Filter task. Return each line of the material that holds the string "agent".

--- START ---

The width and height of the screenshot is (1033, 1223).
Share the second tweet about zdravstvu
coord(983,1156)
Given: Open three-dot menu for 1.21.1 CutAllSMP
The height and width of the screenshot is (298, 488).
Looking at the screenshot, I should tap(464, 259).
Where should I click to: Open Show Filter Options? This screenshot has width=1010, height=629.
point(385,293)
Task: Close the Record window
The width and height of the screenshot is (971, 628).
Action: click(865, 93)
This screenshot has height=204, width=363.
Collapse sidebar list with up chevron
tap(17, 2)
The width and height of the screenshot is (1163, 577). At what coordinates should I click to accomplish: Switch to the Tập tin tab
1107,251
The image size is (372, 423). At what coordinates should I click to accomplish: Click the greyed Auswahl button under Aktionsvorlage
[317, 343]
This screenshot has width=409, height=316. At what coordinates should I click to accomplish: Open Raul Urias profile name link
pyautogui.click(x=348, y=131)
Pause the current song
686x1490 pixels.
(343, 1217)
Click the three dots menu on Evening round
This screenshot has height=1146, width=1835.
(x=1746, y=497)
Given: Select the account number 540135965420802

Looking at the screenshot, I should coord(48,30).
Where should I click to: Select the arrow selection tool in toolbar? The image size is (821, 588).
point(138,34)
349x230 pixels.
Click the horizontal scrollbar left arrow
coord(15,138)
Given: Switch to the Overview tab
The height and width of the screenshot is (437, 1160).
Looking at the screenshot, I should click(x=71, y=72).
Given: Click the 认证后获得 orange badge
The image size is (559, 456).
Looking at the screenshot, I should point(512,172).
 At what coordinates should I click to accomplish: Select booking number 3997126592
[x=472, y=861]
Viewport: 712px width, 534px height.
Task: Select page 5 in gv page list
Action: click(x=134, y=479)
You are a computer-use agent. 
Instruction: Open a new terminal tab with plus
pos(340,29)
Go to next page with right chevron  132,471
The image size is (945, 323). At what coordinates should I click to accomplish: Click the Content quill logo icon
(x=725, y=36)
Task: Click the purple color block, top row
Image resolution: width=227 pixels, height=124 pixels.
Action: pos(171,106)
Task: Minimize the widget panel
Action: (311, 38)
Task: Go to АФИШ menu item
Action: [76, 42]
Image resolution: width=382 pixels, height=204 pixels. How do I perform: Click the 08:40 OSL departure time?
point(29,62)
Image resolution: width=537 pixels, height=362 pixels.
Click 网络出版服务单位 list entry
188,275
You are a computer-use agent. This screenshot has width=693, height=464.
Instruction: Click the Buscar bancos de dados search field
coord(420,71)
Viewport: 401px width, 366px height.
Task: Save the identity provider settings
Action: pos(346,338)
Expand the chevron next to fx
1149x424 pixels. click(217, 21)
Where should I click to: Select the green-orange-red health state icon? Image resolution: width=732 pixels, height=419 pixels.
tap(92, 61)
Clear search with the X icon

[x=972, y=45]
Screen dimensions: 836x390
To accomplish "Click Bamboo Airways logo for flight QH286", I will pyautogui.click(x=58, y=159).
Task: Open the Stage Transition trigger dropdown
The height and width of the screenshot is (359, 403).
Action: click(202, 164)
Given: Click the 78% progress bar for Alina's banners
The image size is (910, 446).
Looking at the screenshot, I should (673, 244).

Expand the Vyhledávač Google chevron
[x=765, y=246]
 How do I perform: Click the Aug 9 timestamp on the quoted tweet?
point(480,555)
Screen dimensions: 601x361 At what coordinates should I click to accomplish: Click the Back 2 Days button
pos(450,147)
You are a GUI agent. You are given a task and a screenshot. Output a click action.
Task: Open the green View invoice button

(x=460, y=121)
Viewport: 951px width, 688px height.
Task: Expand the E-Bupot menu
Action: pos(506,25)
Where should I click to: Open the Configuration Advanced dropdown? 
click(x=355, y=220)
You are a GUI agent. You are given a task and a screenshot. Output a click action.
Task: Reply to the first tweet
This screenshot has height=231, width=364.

--- END ---

** YOUR SOLUTION **
You are a computer-use agent. 
You are a computer-use agent. This screenshot has width=693, height=464.
You are a GUI agent. You are given a task and a screenshot. Output a click action.
You are a GUI agent. You are given a task and a screenshot. Output a click action.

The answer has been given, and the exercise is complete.